A mio avviso, ogni fondazione lirica di livello dovrebbe presentare ogni anno un lavoro di musica contemporanea italiano o straniero pur se solo per testimoniare che l’opera è viva. E’ prassi di molti teatri americani e tedeschi, dove la musica lirica contemporanea affronta anche temi di attualità che hanno notevole presa sul pubblico. Vittorio Montalti è un giovane compositore di 35 anni, titolare della cattedra di armonia al conservatorio di Potenza, ed autore, oltre che di numerosa cameristica, già di quattro opere, di cui una di successo all’ultimo Maggio Musicale Fiorentino.

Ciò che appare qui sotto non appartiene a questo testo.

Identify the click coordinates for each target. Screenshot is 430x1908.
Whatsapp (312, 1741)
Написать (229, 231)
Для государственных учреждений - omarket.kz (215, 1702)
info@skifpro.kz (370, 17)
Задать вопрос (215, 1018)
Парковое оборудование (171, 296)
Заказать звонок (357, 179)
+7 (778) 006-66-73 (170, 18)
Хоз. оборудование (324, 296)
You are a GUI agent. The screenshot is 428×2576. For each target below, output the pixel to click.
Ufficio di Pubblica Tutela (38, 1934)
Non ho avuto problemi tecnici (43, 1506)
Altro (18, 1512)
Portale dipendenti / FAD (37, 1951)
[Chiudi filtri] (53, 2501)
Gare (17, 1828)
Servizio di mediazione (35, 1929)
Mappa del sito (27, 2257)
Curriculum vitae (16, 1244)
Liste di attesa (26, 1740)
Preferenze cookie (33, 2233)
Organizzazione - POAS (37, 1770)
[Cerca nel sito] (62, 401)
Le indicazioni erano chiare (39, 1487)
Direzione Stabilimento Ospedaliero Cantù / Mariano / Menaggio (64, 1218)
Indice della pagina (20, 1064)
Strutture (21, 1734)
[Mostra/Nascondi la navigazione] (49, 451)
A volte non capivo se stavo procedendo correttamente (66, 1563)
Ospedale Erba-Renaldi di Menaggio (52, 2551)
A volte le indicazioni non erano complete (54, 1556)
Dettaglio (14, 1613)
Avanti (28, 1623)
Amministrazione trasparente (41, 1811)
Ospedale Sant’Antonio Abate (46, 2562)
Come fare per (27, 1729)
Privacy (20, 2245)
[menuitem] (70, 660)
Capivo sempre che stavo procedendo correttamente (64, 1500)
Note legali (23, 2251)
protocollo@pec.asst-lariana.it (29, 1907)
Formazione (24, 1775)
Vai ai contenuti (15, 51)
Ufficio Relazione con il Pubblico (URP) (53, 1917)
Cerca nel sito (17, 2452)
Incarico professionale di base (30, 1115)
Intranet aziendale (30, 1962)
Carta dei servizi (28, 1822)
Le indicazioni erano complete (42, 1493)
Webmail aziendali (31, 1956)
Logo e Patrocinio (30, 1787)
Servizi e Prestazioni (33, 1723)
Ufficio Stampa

Un romano a Marte è un’opera in un atto per attore, voce recitante, tre cantanti, orchestra di medie dimensioni ed elettronica. Occorre dare atto al Teatro dell’Opera di avere allestito una produzione di tutto rispetto invitando un maestro concertatore di rango internazionale (John Axerlod) ed affidando la regia al collaudatissimo Fabio Cherstich, il quale, tramite il progetto ‘Opera Camion’ ha portato la lirica nelle periferie sia della Capitale sia di Palermo. Le scene, i costumi e le luci di Gianluigi Toccafondo sono belli ed efficaci. L’allestimento è anche un’occasione di fare esibire e di far conoscere giovani cantanti del Progetto Fabbrica del Teatro dell’Opera.
L’opera non ha una trama, ed una vis drammatica, vera e propria. Prende spunto dal fiasco teatrale a Milano di Un marziano a Roma di Ennio Flaiano per ricordare il confronto-scontro tra Milano e Roma nel periodo a cavallo tra la fine degli Anni Cinquanta e l’inizio degli Anni Sessanta del Novecento e rendere omaggio alla Città Eterna tramite la figura di quell’intellettuale poliedrico che fu Ennio Flaiano. L’idea di un inchino a Roma in una fase in cui fu uno dei veri centri della cultura europea (non solo italiana) è il merito del lavoro, ma ne è anche il suo limite. Privo di una drammaturgia, fatto di frammenti di testi, di canto, di elettronica, è di difficile comprensione per chi non ha vissuto o studiato quegli anni. Dopo l’inizio, al Teatro Lirico di Milano il 23 Novembre 1960, l’opera (della durata di poco più di un’ora) prende un andamento onirico quasi per “addetti ai lavori”. Le parti più interessanti sono gli abbandoni orchestrali pieni di ritmo e con forti accenti timbrici, anche se più che innovativi ricordano il modo di comporre tra la fine degli Anni Cinquanta e l’inizio degli Anni Sessanta. Bravi gli interpreti: Domingo Pellicola nel ruolo di Ennio Flaiano, Rafaela Albuquerque in quello di Ilaria Occhini e Timofei Baranov in quello di Kunt il marziano.
Applausi cordiali al calar del sipario.